Other types of parallelism
 
 
 

Vectorization

Vector SSE instructions allow multiple identical operations to be done in parallel on adjacent data values. Four floating point operations or two double precision operations may be executed at the same time on processors supporting SSE2. Maya requires system support for SSE2, so the plug-in writer may assume SSE2 is always available.

SSE2 code can either be written directly in assembler, written using compiler intrinsics, or code can be written in C/C++ and the compiler can generate vector instructions. If the compiler generates vector SSE the process is known as autovectorization. The Intel and gcc compilers support autovectorization, but VC++ currently does not. Obviously it is much easier to write high level code and have the compiler generate vector instructions. However autovectorizers can be finicky and small changes can cause vectorization to disappear, so code written in C/C++ that relies on the autovectorizer needs to be flagged to ensure developers do not modify it and unwittingly disable the vectorization.

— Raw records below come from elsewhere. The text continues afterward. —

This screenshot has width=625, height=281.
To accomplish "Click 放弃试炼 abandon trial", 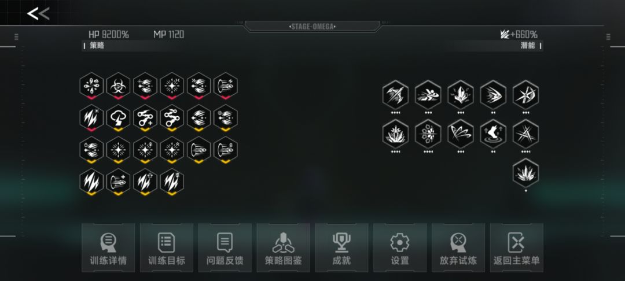I will [x=458, y=248].
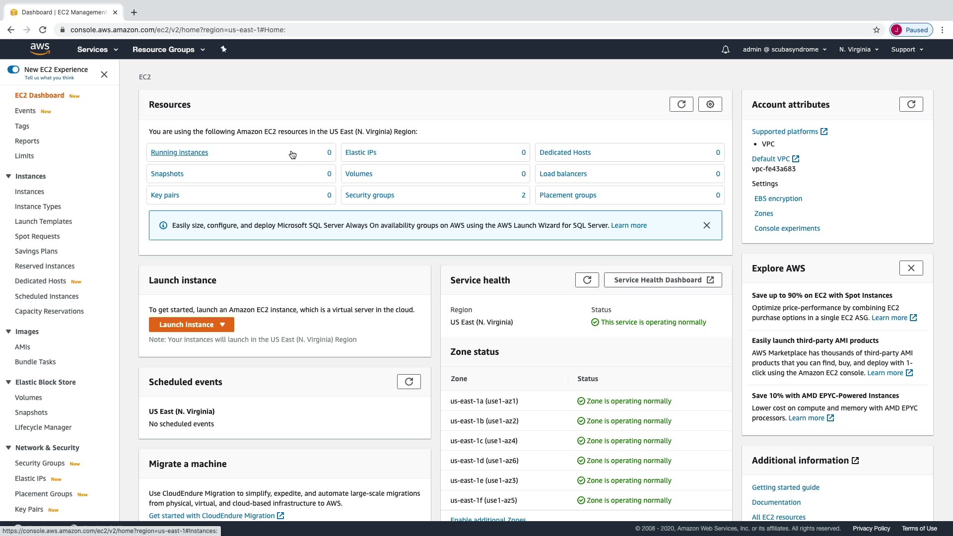Collapse the Instances sidebar section
This screenshot has width=953, height=536.
point(8,176)
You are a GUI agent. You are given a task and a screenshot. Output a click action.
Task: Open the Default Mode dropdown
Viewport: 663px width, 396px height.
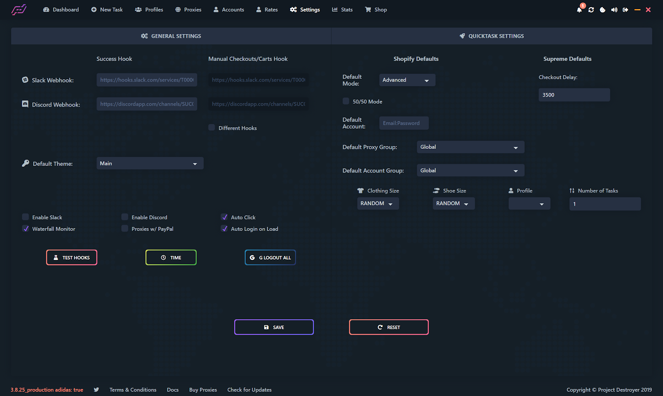[x=407, y=80]
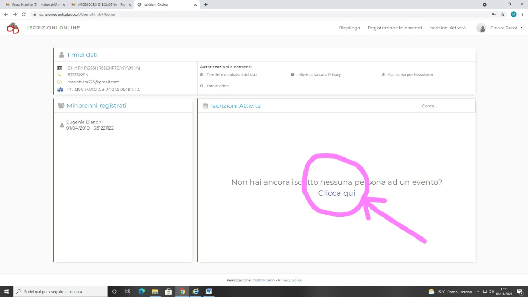The height and width of the screenshot is (297, 529).
Task: Open the Privacy policy footer link
Action: pos(290,280)
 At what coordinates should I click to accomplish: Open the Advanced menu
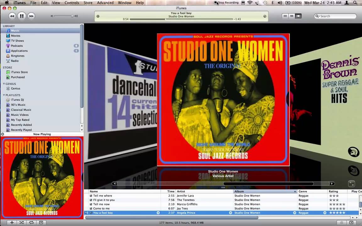click(x=105, y=3)
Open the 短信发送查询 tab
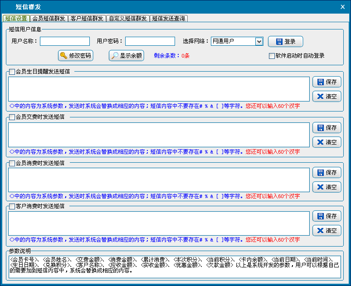Image resolution: width=351 pixels, height=286 pixels. [169, 19]
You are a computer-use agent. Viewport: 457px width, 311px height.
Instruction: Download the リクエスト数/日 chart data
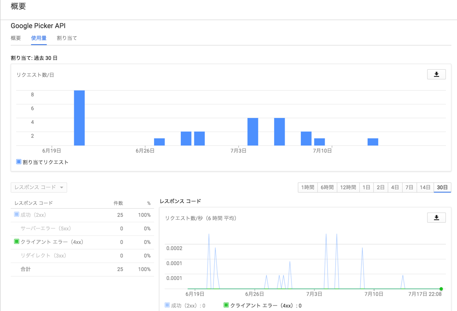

The supplied plug-in sseDeformer shows a simple example of SSE2 code that can be autovectorized by the Intel compiler. The example shows an approximate 3x speedup when run on a large polygonal mesh. Note that there can be significant overhead in getting the data into the correct format, which can sometimes negate any derived performance benefits. Also note that traditional threading of this code would be unlikely to be beneficial as the cost of the threading overhead might outweigh the savings from threading. Vectorization can be a good alternative in such cases. In the ideal case both vectorization and threading would be applied to derive maximum possible speedups.

Autoparallelism

Some compilers offer flags that will cause them to attempt to parallelize code automatically. These are rarely useful, since once code gets to be significantly time consuming, it becomes too difficult for the compiler to analyze statically whether it is threadsafe.